About 15 million Americans will have either Alzheimer's dementia or mild cognitive impairment by 2060, up from approximately 6.08 million this year, according to a new study by researchers at the UCLA Fielding School of Public Health.
The findings highlight the need to develop measures that could slow the progression of the disease in people who have indications of neuropathological changes that could eventually lead to Alzheimer's dementia, said Ron Brookmeyer, professor of biostatistics at the UCLA Fielding School of Public Health and the study's lead author. The country's population is aging and with it comes a growing number of people with Alzheimer's disease.
The study was published today in the peer-reviewed Alzheimer's and Dementia: The Journal of the Alzheimer's Association. The study is the first of its kind that has estimated the numbers of Americans with preclinical Alzheimer's disease or mild cognitive impairment.
"There are about 47 million people in the U.S. today who have some evidence of preclinical Alzheimer's, which means they have either a build-up of protein fragments called beta-amyloid or neurodegeneration of the brain but don't yet have symptoms," Brookmeyer said. "Many of them will not progress to Alzheimer's dementia in their lifetimes. We need to have improved methods to identify which persons will progress to clinical symptoms, and develop interventions for them that could slow the progression of the disease, if not stop it all together."

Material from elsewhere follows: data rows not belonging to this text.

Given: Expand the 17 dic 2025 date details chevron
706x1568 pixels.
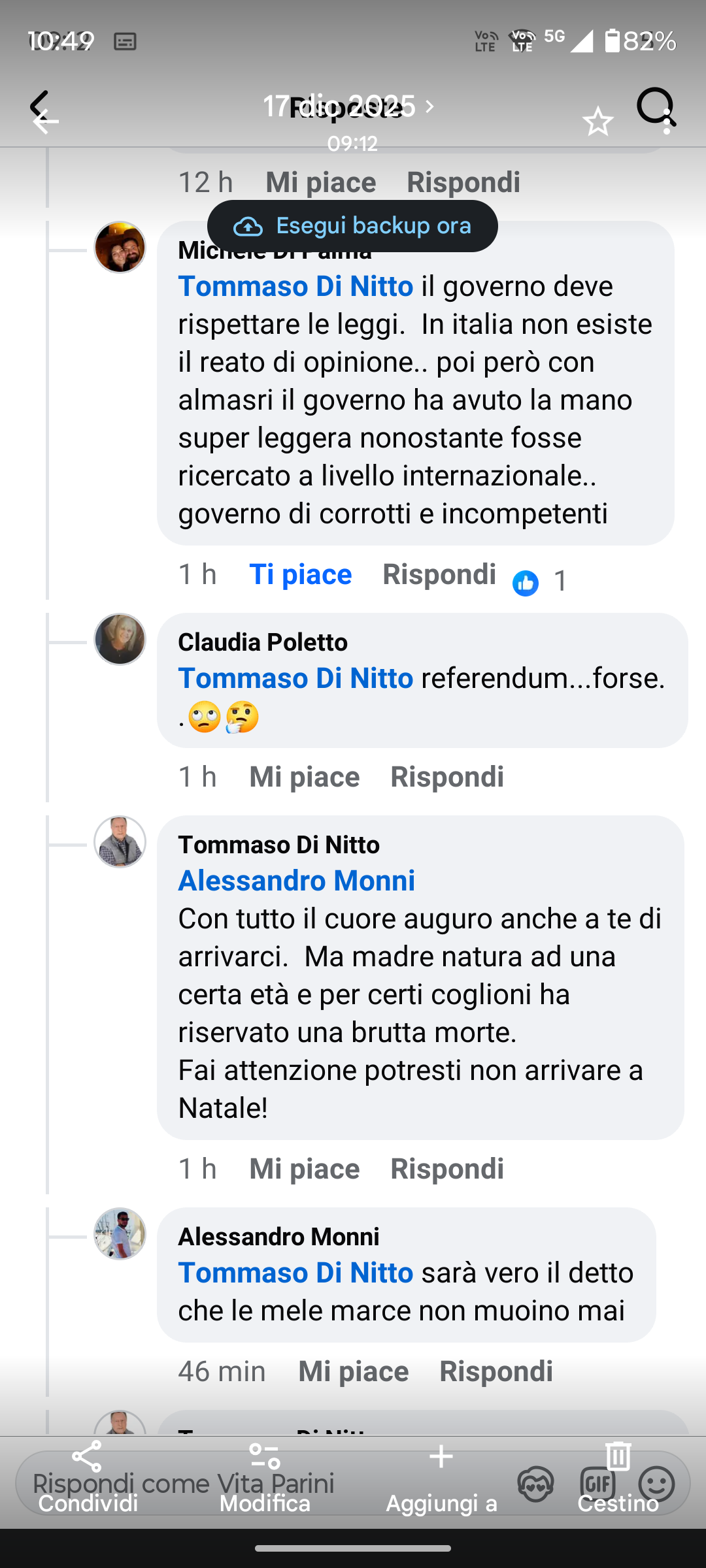Looking at the screenshot, I should 429,106.
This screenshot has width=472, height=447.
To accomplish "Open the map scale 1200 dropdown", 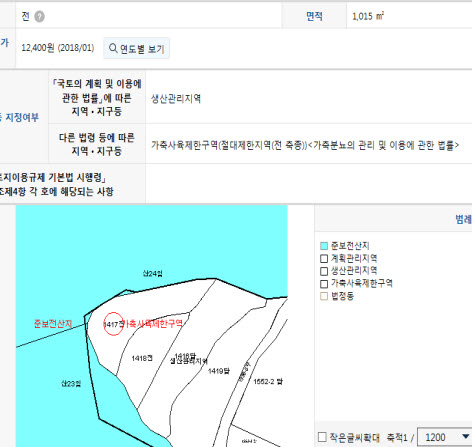I will pos(445,437).
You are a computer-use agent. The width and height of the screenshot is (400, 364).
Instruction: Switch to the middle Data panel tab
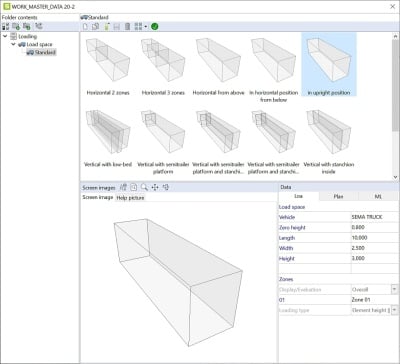338,197
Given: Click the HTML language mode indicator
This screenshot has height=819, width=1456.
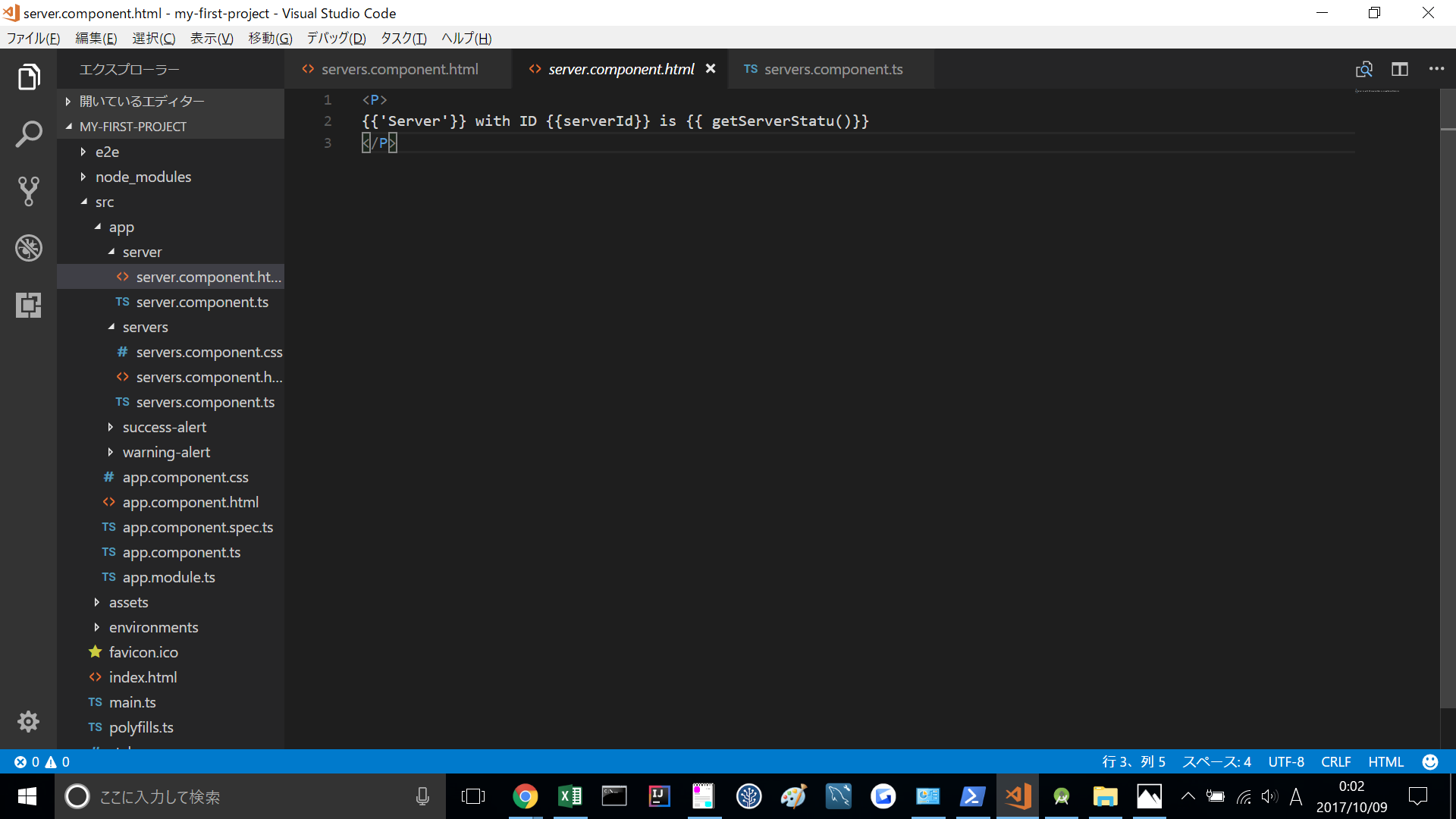Looking at the screenshot, I should coord(1385,761).
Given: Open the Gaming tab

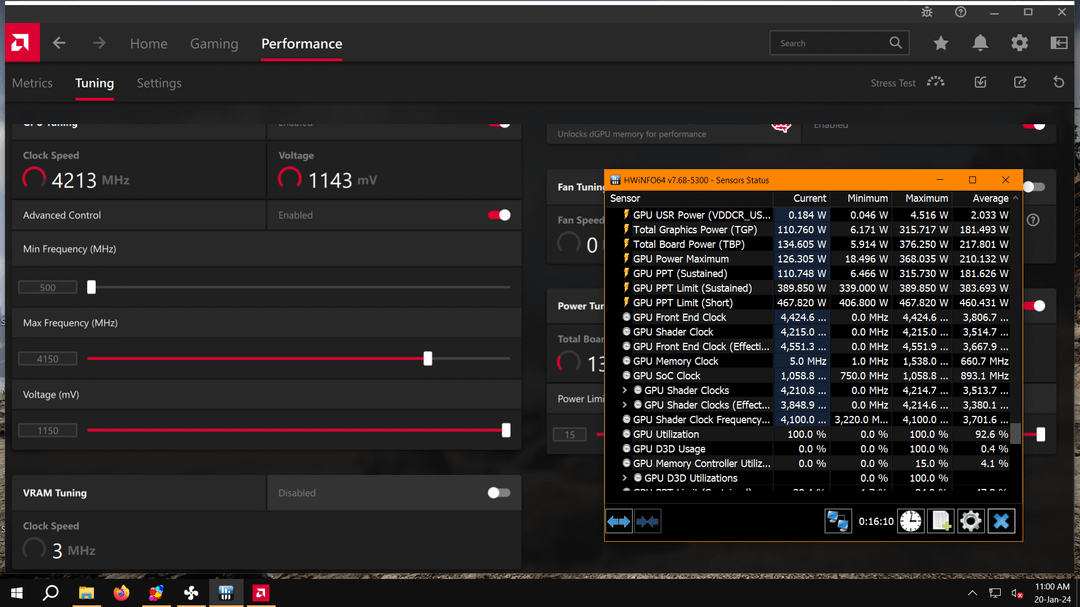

The researchers examined the largest studies available on rates of progression of Alzheimer's disease and used that information in a computer model they built that took into account the aging of the U.S population. The model projected the numbers of people in preclinical and clinical disease states.
They found that by 2060 about 5.7 million Americans will have mild cognitive impairment and another 9.3 million will have dementia due to Alzheimer's. Of the latter group, about 4 million Americans will need an intensive level of care similar to that provided by nursing homes. Mild cognitive impairment is an intermediate clinical stage that does not yet meet the threshold for dementia. Brookmeyer estimates that today about 2.4 million Americans are living with mild cognitive impairment due to Alzheimer's disease.
"Estimates by disease state and severity are important because the resources needed to care for patients vary so much over the course of the illness," Brookmeyer said.
There are some sources of uncertainty in the findings. Participants in the studies the researchers examined may not represent all demographics. Also, there are other types of dementia, such as vascular dementia, that were not examined but could have an impact on these numbers.
The study's co-authors are Nada Abdalla, a biostatistics doctoral student in the Fielding School, and Dr. Claudia Kawas and Maria Corrada of UC Irvine.
The National Institutes of Health (1R21AG055361) funded this study.